═══ PROVIDED DATA

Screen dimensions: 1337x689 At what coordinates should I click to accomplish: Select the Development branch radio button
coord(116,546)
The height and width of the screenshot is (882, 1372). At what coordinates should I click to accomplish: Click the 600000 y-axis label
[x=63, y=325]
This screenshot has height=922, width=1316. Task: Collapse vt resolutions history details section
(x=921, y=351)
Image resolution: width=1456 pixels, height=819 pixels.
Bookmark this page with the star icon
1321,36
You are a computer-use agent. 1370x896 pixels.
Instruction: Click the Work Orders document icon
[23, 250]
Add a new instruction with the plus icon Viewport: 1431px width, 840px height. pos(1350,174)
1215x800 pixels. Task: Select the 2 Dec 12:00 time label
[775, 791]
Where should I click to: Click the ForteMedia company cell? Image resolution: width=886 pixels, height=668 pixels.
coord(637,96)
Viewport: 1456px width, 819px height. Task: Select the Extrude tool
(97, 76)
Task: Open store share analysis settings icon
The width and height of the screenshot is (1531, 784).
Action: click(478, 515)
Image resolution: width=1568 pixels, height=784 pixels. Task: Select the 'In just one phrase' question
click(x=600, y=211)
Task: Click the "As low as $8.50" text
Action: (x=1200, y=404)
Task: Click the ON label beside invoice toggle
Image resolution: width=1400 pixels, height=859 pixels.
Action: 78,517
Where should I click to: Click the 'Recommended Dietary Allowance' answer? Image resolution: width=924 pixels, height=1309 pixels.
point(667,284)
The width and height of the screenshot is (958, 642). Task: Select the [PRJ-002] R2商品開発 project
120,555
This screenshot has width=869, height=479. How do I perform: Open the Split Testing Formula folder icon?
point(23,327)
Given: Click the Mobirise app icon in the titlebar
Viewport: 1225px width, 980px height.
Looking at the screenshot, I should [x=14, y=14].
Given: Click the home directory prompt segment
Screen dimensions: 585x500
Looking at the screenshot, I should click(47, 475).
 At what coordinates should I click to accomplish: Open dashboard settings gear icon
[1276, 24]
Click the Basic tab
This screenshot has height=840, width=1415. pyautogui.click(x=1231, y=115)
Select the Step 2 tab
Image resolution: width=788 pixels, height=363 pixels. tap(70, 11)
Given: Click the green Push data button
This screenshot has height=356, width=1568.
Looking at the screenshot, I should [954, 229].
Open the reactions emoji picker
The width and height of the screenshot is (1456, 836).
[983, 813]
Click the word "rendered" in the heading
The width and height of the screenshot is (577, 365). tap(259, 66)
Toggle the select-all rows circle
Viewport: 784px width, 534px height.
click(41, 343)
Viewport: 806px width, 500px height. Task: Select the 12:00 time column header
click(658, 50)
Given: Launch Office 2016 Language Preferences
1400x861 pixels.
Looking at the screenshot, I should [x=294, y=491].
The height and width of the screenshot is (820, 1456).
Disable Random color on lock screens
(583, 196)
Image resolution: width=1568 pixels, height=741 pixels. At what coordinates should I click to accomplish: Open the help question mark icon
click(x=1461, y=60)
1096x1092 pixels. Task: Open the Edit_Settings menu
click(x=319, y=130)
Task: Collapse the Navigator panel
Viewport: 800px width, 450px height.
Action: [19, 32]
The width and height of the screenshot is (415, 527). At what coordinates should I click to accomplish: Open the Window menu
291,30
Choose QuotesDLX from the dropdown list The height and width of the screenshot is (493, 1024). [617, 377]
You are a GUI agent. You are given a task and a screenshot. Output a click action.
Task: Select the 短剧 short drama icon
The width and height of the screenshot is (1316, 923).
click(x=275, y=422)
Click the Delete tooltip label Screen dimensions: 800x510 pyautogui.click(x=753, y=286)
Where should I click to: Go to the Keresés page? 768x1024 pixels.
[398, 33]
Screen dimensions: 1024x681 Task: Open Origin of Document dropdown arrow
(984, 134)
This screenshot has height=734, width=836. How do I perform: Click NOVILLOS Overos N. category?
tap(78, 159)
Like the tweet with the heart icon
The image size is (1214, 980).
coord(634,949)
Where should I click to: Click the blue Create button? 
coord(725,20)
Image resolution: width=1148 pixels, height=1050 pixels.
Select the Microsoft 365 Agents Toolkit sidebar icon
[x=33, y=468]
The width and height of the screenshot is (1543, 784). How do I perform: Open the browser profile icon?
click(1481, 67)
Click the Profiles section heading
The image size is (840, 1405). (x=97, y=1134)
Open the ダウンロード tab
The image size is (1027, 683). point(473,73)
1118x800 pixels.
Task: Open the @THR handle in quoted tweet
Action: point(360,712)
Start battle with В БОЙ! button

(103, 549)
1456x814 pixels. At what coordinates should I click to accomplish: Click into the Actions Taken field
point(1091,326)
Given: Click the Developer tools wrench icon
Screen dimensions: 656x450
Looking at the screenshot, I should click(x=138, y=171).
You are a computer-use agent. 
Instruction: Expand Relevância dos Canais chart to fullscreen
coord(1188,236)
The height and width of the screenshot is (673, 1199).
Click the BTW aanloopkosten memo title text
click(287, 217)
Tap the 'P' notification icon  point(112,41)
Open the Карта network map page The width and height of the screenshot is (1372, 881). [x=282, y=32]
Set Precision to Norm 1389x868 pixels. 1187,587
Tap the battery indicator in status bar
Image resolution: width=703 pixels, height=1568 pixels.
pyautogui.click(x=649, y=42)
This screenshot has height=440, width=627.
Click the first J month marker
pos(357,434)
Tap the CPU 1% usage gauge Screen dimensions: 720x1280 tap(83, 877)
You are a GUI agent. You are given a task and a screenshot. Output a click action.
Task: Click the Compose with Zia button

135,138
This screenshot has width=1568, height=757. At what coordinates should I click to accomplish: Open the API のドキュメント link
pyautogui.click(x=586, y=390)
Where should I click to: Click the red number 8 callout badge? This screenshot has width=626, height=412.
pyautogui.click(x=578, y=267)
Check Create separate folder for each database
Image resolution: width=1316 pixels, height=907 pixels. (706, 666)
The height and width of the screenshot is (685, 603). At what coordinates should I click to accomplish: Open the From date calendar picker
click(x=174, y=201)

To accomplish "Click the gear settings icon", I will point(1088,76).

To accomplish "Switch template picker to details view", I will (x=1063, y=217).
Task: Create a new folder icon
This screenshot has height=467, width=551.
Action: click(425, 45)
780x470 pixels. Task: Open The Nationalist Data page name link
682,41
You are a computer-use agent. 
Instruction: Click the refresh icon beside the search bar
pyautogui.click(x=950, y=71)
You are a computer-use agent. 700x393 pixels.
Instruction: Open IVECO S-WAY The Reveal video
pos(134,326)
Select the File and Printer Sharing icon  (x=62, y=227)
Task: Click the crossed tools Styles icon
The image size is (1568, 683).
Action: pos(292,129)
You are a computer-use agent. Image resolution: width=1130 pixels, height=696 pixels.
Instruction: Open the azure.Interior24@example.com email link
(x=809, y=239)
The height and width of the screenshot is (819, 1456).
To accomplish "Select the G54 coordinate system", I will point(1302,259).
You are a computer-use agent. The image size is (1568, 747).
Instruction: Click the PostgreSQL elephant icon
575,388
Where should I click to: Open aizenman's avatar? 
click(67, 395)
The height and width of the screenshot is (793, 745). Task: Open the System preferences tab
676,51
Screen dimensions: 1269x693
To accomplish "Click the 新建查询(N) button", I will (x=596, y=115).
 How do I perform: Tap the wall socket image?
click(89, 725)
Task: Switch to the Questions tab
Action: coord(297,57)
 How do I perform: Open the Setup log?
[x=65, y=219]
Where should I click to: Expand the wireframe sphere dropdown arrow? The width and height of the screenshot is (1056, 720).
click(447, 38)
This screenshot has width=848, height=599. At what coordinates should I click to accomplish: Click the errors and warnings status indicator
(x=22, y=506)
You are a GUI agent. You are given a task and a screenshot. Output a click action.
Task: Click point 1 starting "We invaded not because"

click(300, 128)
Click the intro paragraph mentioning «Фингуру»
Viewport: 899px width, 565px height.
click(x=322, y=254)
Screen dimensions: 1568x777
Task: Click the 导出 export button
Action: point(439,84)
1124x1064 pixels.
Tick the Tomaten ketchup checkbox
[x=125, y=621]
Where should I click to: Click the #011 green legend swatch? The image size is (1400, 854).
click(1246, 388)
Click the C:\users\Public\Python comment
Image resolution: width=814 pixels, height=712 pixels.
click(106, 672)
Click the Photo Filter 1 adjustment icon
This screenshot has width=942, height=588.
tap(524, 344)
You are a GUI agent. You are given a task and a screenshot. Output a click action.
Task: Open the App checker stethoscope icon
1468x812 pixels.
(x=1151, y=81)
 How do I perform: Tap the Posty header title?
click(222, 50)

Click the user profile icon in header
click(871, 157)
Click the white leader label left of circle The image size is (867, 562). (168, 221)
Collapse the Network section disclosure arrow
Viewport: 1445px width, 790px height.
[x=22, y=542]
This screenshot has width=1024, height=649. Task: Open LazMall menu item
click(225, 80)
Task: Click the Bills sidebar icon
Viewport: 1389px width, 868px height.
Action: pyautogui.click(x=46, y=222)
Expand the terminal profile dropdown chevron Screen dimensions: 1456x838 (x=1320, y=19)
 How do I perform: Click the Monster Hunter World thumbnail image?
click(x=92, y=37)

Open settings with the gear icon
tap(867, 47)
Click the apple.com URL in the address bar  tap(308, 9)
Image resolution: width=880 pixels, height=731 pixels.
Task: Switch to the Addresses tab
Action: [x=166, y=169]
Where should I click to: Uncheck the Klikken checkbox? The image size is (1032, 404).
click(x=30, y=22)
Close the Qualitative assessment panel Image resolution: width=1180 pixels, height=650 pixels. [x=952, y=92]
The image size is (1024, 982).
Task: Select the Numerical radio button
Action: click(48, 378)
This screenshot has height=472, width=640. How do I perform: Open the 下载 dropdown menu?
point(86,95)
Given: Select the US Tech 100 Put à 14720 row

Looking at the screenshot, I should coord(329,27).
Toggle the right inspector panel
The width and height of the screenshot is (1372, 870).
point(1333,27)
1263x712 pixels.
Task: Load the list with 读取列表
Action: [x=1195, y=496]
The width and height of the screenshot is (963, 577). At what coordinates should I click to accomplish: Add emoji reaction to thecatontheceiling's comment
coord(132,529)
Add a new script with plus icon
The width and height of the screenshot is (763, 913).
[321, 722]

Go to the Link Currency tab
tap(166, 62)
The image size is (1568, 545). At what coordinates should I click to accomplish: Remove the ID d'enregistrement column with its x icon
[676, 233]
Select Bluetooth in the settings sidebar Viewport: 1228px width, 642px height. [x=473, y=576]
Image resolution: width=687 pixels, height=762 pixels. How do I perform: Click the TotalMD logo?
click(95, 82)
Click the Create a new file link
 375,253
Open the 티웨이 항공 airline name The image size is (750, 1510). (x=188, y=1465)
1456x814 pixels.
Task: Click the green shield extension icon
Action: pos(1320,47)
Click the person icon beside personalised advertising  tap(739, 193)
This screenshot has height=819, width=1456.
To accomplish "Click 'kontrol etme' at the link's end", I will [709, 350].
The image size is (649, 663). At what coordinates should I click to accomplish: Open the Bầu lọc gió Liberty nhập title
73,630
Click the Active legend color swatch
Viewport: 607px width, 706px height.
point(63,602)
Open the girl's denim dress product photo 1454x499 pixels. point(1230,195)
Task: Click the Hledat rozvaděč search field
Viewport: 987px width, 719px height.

══════

* [TASK REQUIREMENTS] Rename "System preferences" to "Display settings" in the records, beginning at the line that has "Where should I click to: Open" and stopping after the line that has "will (x=596, y=115).". Give only those lines, with nothing else changed.

* [SOLUTION TO THIS PROBLEM]
Where should I click to: Open aizenman's avatar? 
click(67, 395)
The height and width of the screenshot is (793, 745). Task: Open the Display settings tab
676,51
Screen dimensions: 1269x693
To accomplish "Click the 新建查询(N) button", I will (x=596, y=115).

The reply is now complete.